E essa girafa está nessa janela há pelo menos 20 anos, porque desde pequeno o Mirco vê esse bicho nessa casa em Santa Maria. Não temos idéia de quem seja, mas eu adoro a idéia de levantar os olhos e ver uma girafa de pelúcia gigante segurando uma janela. Ainda mais porque coisas insólitas desse tipo não acontecem praticamente nunca em lugares chatos como o interior do Zaire.

pré
Então já estou toda animadinha com os mil livros, as mil coisas de comer, as bolsas e sapatos que vou trazer do Rio pra cá. E já comecei também a fazer as compras das mil coisas de comer que vou levar pra lá. Porque quem vai da Itália pra qualquer outro lugar do mundo, o que é que leva de presente? Comida, lógico. A minha lista inclui risotos daqueles prontos, de pacote, que por sorte estão em oferta essa semana; macarrão com ovo, porque eu é que não vou ocupar lugar na mala com máquina de fazer macarrão; molhos de bichos estranhos (javali, lebre, cabrito, ganso); torta al testo e piadina; speck e scamorza; salames e prosciutto crudo; vinho, vinsanto e cantucci; bom vinagre balsâmico e bom azeite de oliva; pesto e parmesão. O diabo vai ser arrumar as malas, porque as nossas malas, quando não estamos viajando, ficam na garagem, cheias das roupas da outra estação. Pra levar a minha malona e a minha malinha pro Brasil vou ter que largar as roupas de verão em cima da cama, no lado em que eu durmo, pra não incomodar o Mirco. Porque eu simplesmente não tenho onde botar nada. Odeio essa casa, não tem espaço suficiente pra gente, os móveis são estúpidos, além de hediondos, e toda hora tenho que descer até a garagem pra pegar alguma coisa. No verão nem é um problema, mas no inverno o bicho pega porque lá embaixo é frio bagaray. Pobre tem é que morrer, tem razão a minha tia.

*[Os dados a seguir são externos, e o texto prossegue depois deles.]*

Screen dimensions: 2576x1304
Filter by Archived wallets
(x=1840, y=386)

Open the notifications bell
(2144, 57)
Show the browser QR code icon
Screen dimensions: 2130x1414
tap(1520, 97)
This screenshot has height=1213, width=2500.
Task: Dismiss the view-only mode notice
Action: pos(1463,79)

supermulher é o caralho, exclamou a princesinha
Chorei de cansaço hoje. Não consegui ir até o final do dia. Não tinha mais forças pra dirigir até Perugia e encarar duas horas seguidas de Salames. Liguei cancelando a aula, dirigi em semisonambulismo até em casa, estacionei o carro, encostei a cabeça no volante e chorei de exaustão.